Extracted information:
--- START ---

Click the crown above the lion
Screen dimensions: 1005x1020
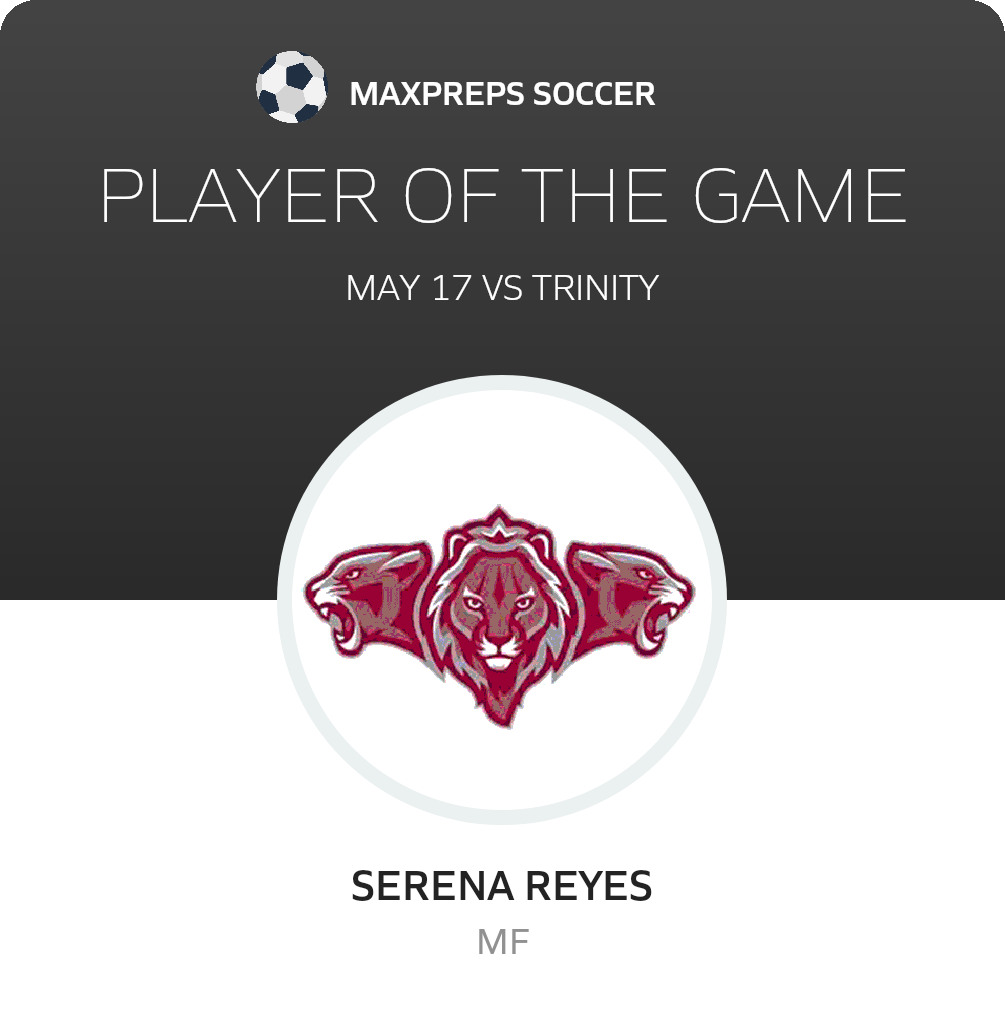coord(499,528)
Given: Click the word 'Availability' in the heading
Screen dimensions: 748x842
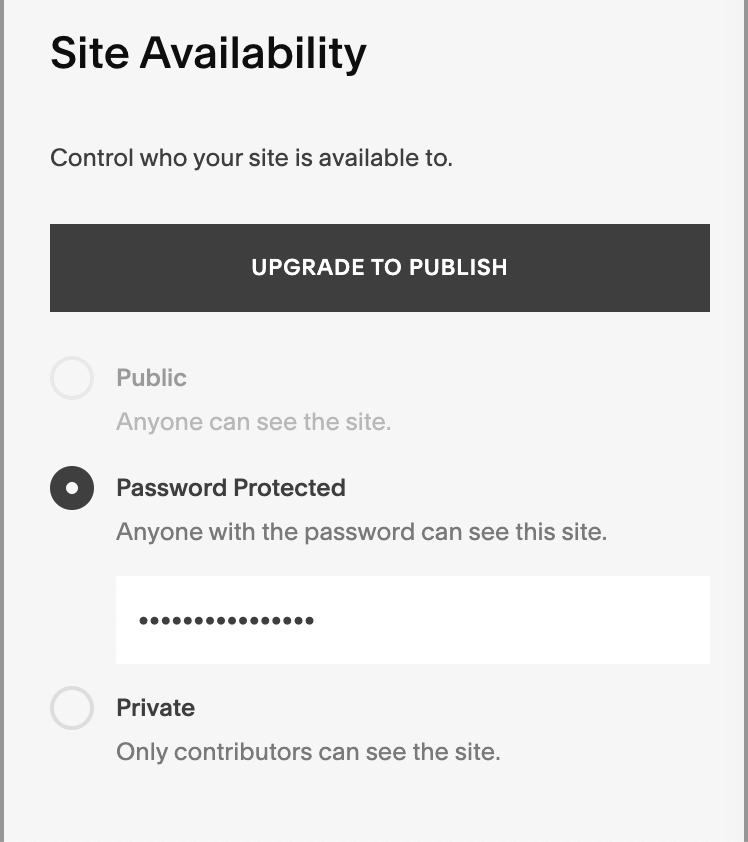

--- END ---

Problem requirements: Could you rewrite the part of the material that opens with the line containing "Given: Click the" and runs through the end as a numbered list, omitting blank lines and the pictures?

Completed task:
1. Given: Click the word 'Availability' in the heading
2. Screen dimensions: 748x842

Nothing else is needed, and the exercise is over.